■ **LISTED RECORDS**

== == ==

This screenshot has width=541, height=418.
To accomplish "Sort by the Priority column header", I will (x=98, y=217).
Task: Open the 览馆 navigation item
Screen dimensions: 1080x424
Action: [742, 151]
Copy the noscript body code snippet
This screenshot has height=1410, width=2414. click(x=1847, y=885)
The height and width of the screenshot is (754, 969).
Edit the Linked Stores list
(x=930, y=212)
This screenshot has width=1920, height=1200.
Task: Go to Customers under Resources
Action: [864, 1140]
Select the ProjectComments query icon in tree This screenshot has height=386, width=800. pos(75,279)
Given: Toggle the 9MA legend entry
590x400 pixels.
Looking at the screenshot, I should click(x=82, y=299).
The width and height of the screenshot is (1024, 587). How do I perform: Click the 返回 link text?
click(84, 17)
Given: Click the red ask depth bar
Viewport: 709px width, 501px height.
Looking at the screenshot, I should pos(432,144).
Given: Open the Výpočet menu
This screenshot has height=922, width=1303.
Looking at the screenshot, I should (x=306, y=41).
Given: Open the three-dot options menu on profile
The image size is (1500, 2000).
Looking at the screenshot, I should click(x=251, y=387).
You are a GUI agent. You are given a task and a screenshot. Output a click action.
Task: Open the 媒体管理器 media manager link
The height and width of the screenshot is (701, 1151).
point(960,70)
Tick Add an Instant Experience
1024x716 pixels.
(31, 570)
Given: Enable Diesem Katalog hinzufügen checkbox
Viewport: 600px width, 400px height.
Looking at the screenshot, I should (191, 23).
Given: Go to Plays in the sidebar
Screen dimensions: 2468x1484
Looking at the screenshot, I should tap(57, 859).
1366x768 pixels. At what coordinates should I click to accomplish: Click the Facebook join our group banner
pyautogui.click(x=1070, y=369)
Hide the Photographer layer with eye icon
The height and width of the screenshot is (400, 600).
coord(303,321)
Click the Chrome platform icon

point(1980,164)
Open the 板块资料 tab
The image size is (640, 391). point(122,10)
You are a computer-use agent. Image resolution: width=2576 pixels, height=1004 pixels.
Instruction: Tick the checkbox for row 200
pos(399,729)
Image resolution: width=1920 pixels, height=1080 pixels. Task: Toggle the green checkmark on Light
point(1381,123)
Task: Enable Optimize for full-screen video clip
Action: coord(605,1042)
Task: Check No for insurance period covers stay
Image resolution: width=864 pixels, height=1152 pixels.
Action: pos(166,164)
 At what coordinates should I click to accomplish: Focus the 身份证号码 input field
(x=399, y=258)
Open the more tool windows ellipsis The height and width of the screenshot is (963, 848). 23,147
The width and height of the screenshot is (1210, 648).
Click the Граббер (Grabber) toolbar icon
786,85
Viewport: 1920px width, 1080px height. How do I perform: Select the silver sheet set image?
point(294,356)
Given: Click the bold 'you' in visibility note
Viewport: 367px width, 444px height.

== == ==

■ **WHAT THE TASK ASKS**
Could you copy out every line of the listing above, word for word?

■ **ANSWER FOR THIS EXERCISE**
This screenshot has width=541, height=418.
To accomplish "Sort by the Priority column header", I will (x=98, y=217).
Task: Open the 览馆 navigation item
Screen dimensions: 1080x424
Action: [742, 151]
Copy the noscript body code snippet
This screenshot has height=1410, width=2414. click(x=1847, y=885)
The height and width of the screenshot is (754, 969).
Edit the Linked Stores list
(x=930, y=212)
This screenshot has width=1920, height=1200.
Task: Go to Customers under Resources
Action: [864, 1140]
Select the ProjectComments query icon in tree This screenshot has height=386, width=800. pos(75,279)
Given: Toggle the 9MA legend entry
590x400 pixels.
Looking at the screenshot, I should click(x=82, y=299).
The width and height of the screenshot is (1024, 587). How do I perform: Click the 返回 link text?
click(84, 17)
Given: Click the red ask depth bar
Viewport: 709px width, 501px height.
Looking at the screenshot, I should pos(432,144).
Given: Open the Výpočet menu
This screenshot has height=922, width=1303.
Looking at the screenshot, I should (x=306, y=41).
Given: Open the three-dot options menu on profile
The image size is (1500, 2000).
Looking at the screenshot, I should click(x=251, y=387).
You are a GUI agent. You are given a task and a screenshot. Output a click action.
Task: Open the 媒体管理器 media manager link
The height and width of the screenshot is (701, 1151).
point(960,70)
Tick Add an Instant Experience
1024x716 pixels.
(31, 570)
Given: Enable Diesem Katalog hinzufügen checkbox
Viewport: 600px width, 400px height.
Looking at the screenshot, I should (191, 23).
Given: Go to Plays in the sidebar
Screen dimensions: 2468x1484
Looking at the screenshot, I should tap(57, 859).
1366x768 pixels. At what coordinates should I click to accomplish: Click the Facebook join our group banner
pyautogui.click(x=1070, y=369)
Hide the Photographer layer with eye icon
The height and width of the screenshot is (400, 600).
coord(303,321)
Click the Chrome platform icon

point(1980,164)
Open the 板块资料 tab
The image size is (640, 391). point(122,10)
You are a computer-use agent. Image resolution: width=2576 pixels, height=1004 pixels.
Instruction: Tick the checkbox for row 200
pos(399,729)
Image resolution: width=1920 pixels, height=1080 pixels. Task: Toggle the green checkmark on Light
point(1381,123)
Task: Enable Optimize for full-screen video clip
Action: coord(605,1042)
Task: Check No for insurance period covers stay
Image resolution: width=864 pixels, height=1152 pixels.
Action: pos(166,164)
 At what coordinates should I click to accomplish: Focus the 身份证号码 input field
(x=399, y=258)
Open the more tool windows ellipsis The height and width of the screenshot is (963, 848). 23,147
The width and height of the screenshot is (1210, 648).
Click the Граббер (Grabber) toolbar icon
786,85
Viewport: 1920px width, 1080px height. How do I perform: Select the silver sheet set image?
point(294,356)
Given: Click the bold 'you' in visibility note
Viewport: 367px width, 444px height.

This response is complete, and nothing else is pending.